WORK REQUEST:
Answer these questions from the text on primary amyloidosis:
1. What are the amyloid deposits mainly composed of?
2. Which of the four patient-derived light chains is lambda VI?
3. Which three tandem MS analyses does the text name?

──────── EXCERPTED PASSAGE

Mass spectrometric characterization of amyloidogenic immunoglobulin light chains from patients with primary amyloidosis

Primary amyloidosis, also known as amyloid light chain amyloidosis (AL), is a protein misfolding disease associated with the overproduction of immunoglobulin (Ig) light chains by a monoclonal population of bone marrow plasma cells. The amyloid deposits are composed mainly of the intact or truncated monoclonal Ig light chains that self-assemble into long unbranched fibrils with a beta-pleated sheet structure. The population of state(s) that have been partially unfolded via destabilization of the native protein conformation has become recognized as an essential event in the fibril growth process and amyloidogenic pathology. While previous studies have indicated that amino acid substitutions in the variable domains of light chains could facilitate fibril formation by impairing their folding stability, the influence of other structural features such as post-translational modifications (PTMs) remains to be further explored.;This thesis focuses on the de novo determination of the cDNA derived amino acid sequences and the characterization of PTMs of four patient-derived amyloidogenic light chains (AL-00051 kappa IV, AL-01140 kappa III, AL-98002 kappa I, and AL-01029 lambda VI) by various mass spectrometry (MS)-based approaches involving multiple enzyme digestions, chemical and enzymatic derivatizations, and different tandem MS analyses such as collision-induced dissociation (CID), electron capture dissociation (ECD), and infrared multiphoton dissociation (IRMPD). A wide variety of PTMs were identified in these amyloidogenic light chains, including N-terminal deamination and decarboxylation, N-terminal truncations and internal deletions, N-linked glycosylation, disulfide-linked dimerization, S-sulfonation, C-terminal sulfonamide and thiosulfonate linkages, asparagine deamidation, tryptophan oxidation, cyclization of glutamine, and formation of 3-chlorotyrosine. All or some of these modifications may contribute to the reduced folding stability of the light chains, and enhance the amyloidogenic properties of these proteins.

────────────────
──────── DATA SECTION

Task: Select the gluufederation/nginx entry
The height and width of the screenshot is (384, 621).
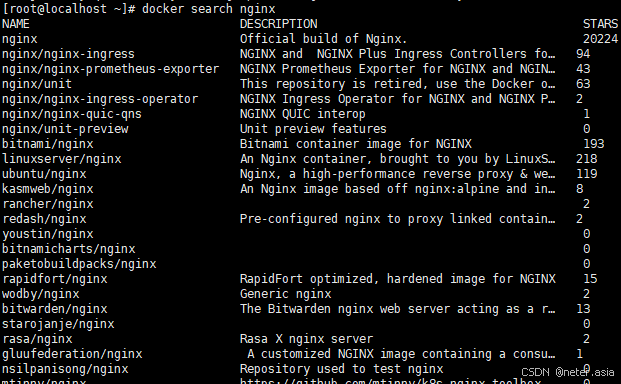Action: 72,354
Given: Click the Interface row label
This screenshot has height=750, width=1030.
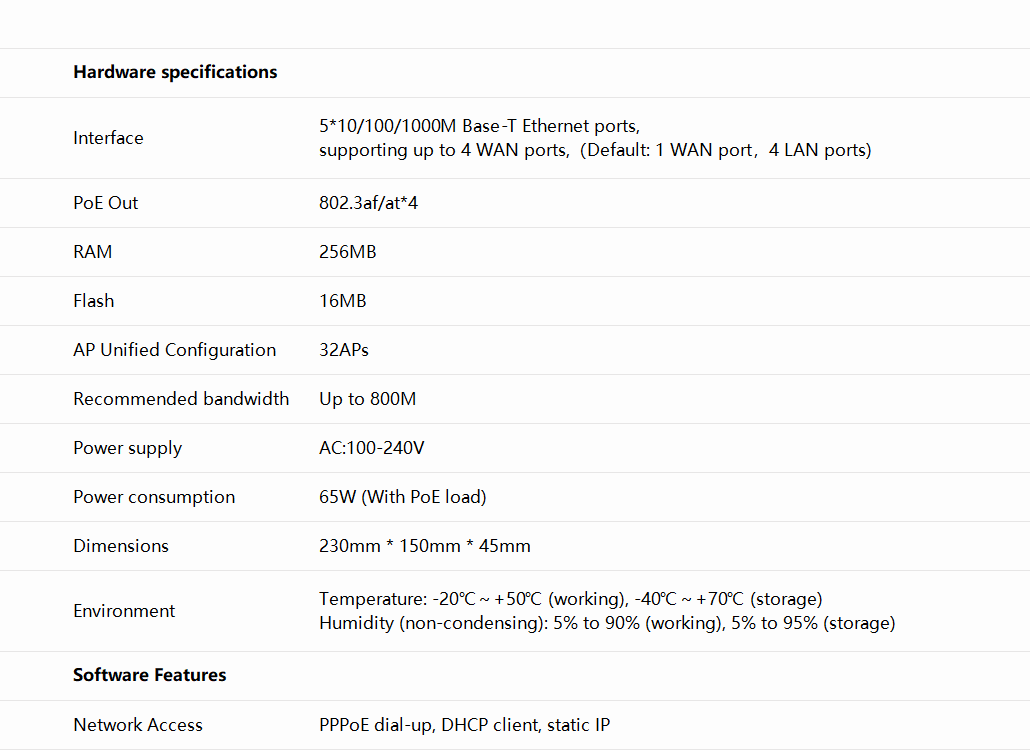Looking at the screenshot, I should point(108,138).
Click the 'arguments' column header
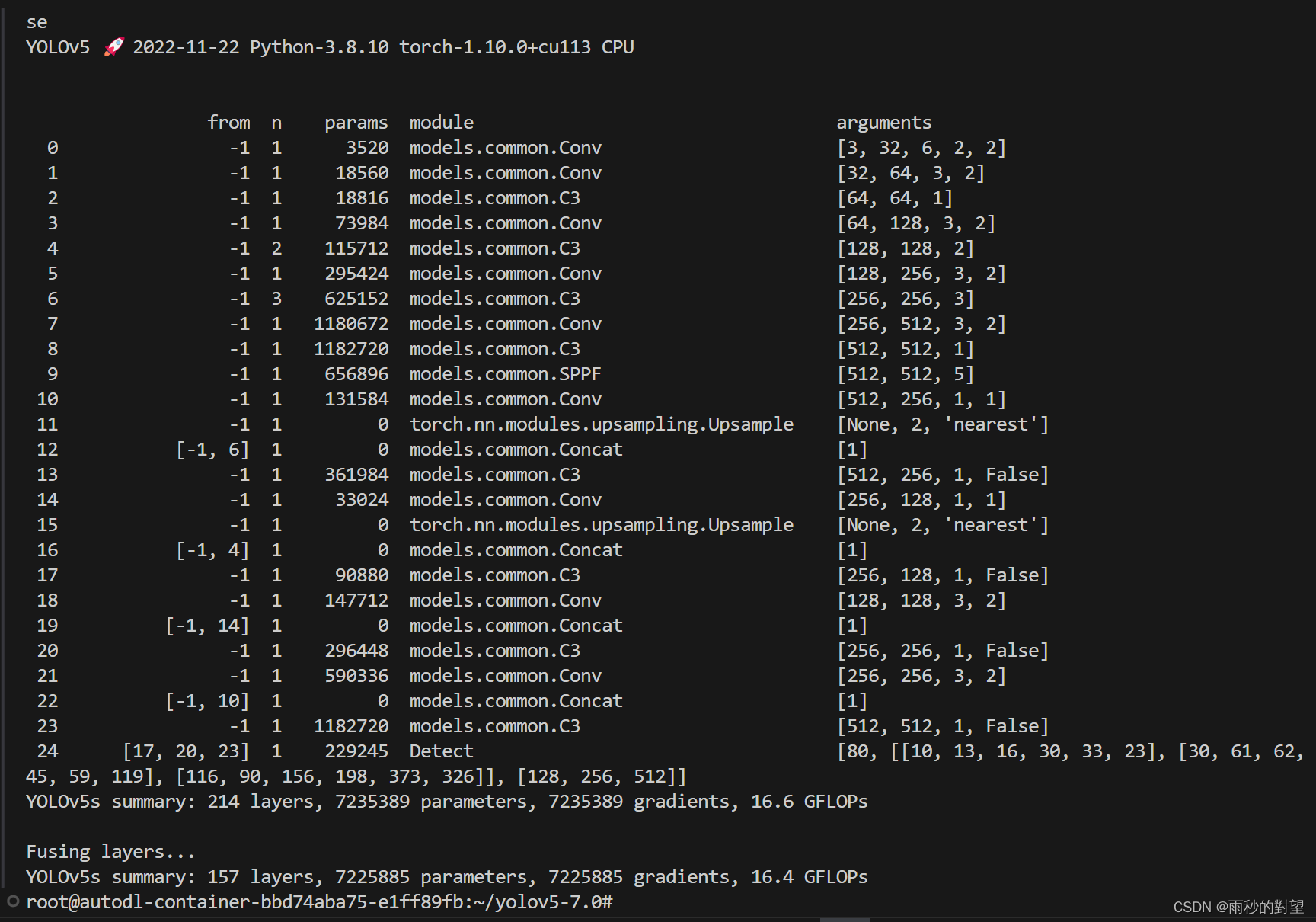Screen dimensions: 1316x922 click(x=883, y=123)
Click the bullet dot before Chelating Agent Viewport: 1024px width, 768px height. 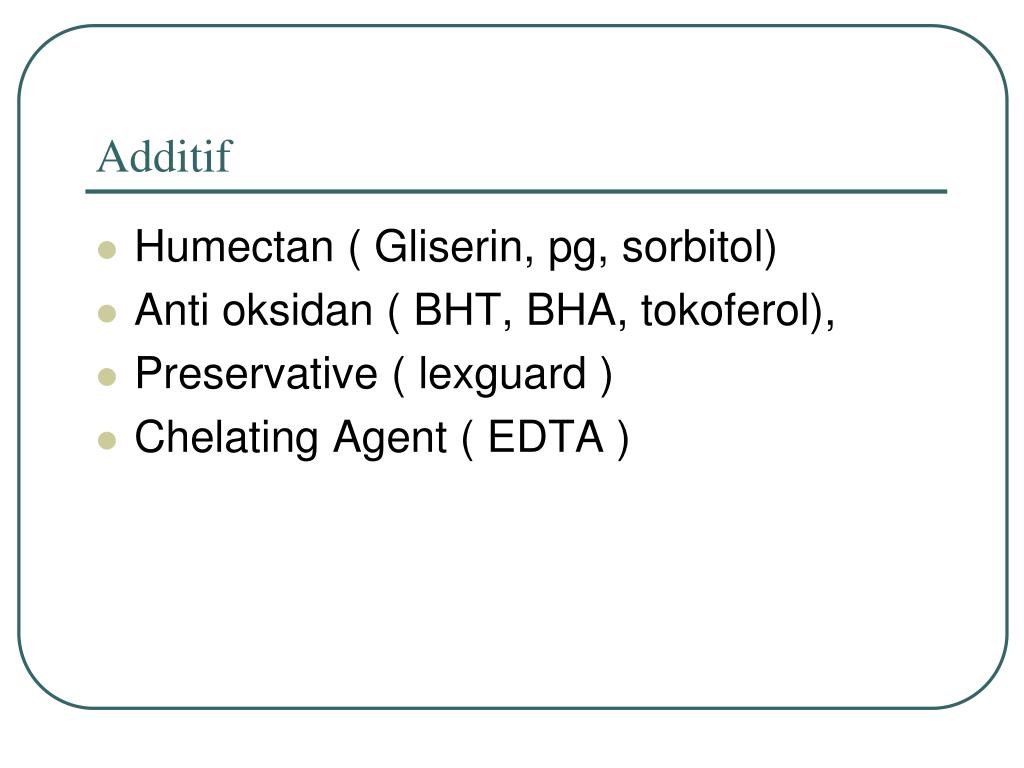point(107,440)
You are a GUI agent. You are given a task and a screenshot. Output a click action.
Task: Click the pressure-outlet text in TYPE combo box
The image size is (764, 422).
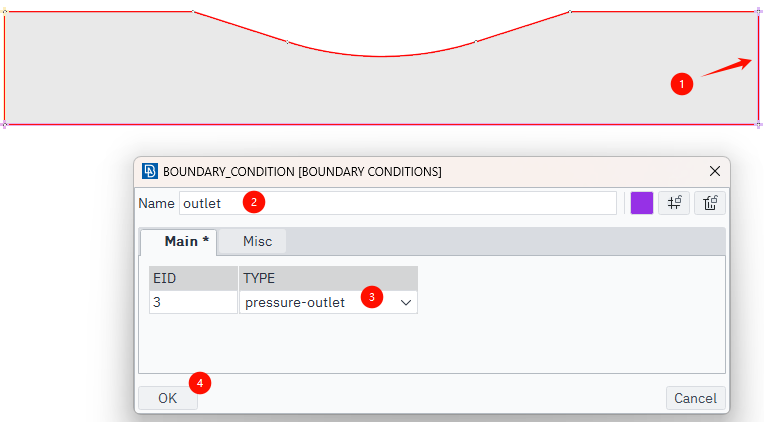coord(295,301)
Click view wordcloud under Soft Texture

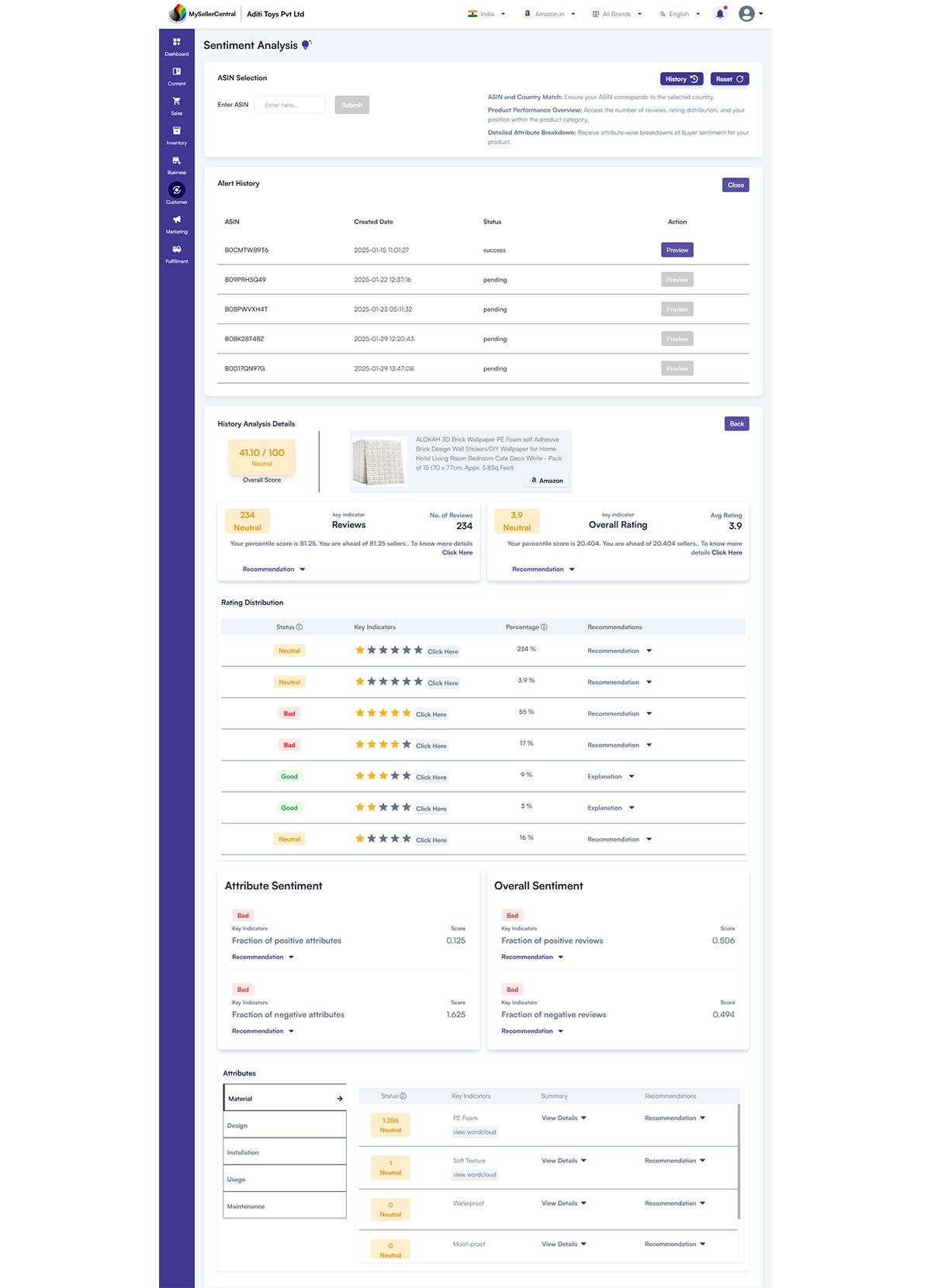click(x=474, y=1175)
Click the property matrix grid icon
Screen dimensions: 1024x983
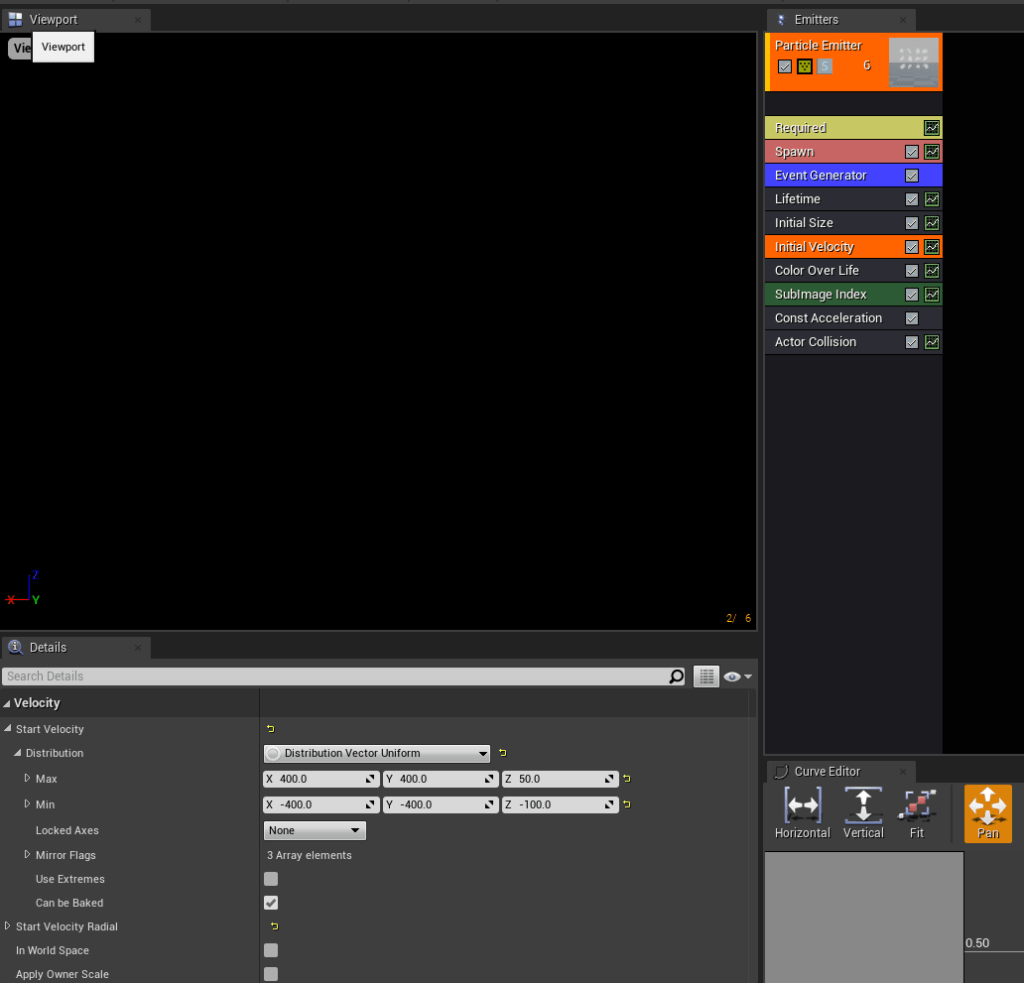tap(707, 677)
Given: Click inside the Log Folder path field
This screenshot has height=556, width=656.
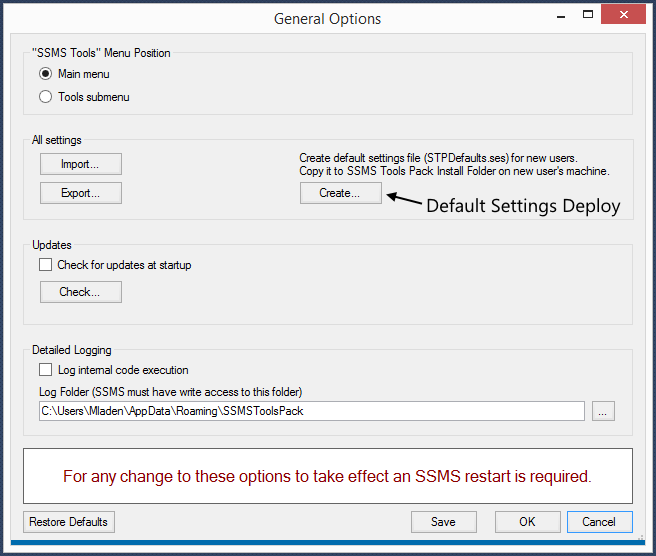Looking at the screenshot, I should (312, 411).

────────────────

SOLUTION BELOW:
1. Intact or truncated monoclonal Ig light chains.
2. AL-01029.
3. Collision-induced dissociation (CID), electron capture dissociation (ECD), and infrared multiphoton dissociation (IRMPD).